Instructions for the task:
Convert every line of the items below into a JSON array of strings, one string per line, leaving out any blank lines.

Exercise materials:
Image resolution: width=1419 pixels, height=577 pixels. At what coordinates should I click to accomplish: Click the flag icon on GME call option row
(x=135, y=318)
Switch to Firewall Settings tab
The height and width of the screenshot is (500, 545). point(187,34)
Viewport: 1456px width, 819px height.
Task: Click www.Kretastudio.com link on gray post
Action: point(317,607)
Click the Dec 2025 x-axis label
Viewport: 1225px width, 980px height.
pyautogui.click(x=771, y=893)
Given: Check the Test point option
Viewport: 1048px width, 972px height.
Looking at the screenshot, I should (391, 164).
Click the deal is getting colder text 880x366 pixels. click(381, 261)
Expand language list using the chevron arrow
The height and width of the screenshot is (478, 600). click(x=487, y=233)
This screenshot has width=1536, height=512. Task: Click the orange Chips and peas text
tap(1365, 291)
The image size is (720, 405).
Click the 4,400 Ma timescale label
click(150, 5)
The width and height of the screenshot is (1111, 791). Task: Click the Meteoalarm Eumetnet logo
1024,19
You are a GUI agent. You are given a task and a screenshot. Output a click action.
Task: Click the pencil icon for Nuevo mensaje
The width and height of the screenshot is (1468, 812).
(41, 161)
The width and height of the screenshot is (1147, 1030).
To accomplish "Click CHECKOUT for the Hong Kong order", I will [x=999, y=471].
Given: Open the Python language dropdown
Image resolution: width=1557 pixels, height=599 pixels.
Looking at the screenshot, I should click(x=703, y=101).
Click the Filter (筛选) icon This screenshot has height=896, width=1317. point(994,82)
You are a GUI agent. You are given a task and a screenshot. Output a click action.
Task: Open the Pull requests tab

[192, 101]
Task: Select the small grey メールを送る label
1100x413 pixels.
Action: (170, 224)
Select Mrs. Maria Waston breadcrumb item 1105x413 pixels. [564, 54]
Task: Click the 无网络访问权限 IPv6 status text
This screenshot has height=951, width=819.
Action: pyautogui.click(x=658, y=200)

Response below:
[
  "Image resolution: width=1419 pixels, height=577 pixels. At what coordinates should I click to accomplish: Click the flag icon on GME call option row",
  "(x=135, y=318)",
  "Switch to Firewall Settings tab",
  "The height and width of the screenshot is (500, 545). point(187,34)",
  "Viewport: 1456px width, 819px height.",
  "Task: Click www.Kretastudio.com link on gray post",
  "Action: point(317,607)",
  "Click the Dec 2025 x-axis label",
  "Viewport: 1225px width, 980px height.",
  "pyautogui.click(x=771, y=893)",
  "Given: Check the Test point option",
  "Viewport: 1048px width, 972px height.",
  "Looking at the screenshot, I should (391, 164).",
  "Click the deal is getting colder text 880x366 pixels. click(381, 261)",
  "Expand language list using the chevron arrow",
  "The height and width of the screenshot is (478, 600). click(x=487, y=233)",
  "This screenshot has width=1536, height=512. Task: Click the orange Chips and peas text",
  "tap(1365, 291)",
  "The image size is (720, 405).",
  "Click the 4,400 Ma timescale label",
  "click(150, 5)",
  "The width and height of the screenshot is (1111, 791). Task: Click the Meteoalarm Eumetnet logo",
  "1024,19",
  "You are a GUI agent. You are given a task and a screenshot. Output a click action.",
  "Task: Click the pencil icon for Nuevo mensaje",
  "The width and height of the screenshot is (1468, 812).",
  "(41, 161)",
  "The width and height of the screenshot is (1147, 1030).",
  "To accomplish \"Click CHECKOUT for the Hong Kong order\", I will [x=999, y=471].",
  "Given: Open the Python language dropdown",
  "Image resolution: width=1557 pixels, height=599 pixels.",
  "Looking at the screenshot, I should click(x=703, y=101).",
  "Click the Filter (筛选) icon This screenshot has height=896, width=1317. point(994,82)",
  "You are a GUI agent. You are given a task and a screenshot. Output a click action.",
  "Task: Open the Pull requests tab",
  "[192, 101]",
  "Task: Select the small grey メールを送る label",
  "1100x413 pixels.",
  "Action: (170, 224)",
  "Select Mrs. Maria Waston breadcrumb item 1105x413 pixels. [564, 54]",
  "Task: Click the 无网络访问权限 IPv6 status text",
  "This screenshot has height=951, width=819.",
  "Action: pyautogui.click(x=658, y=200)"
]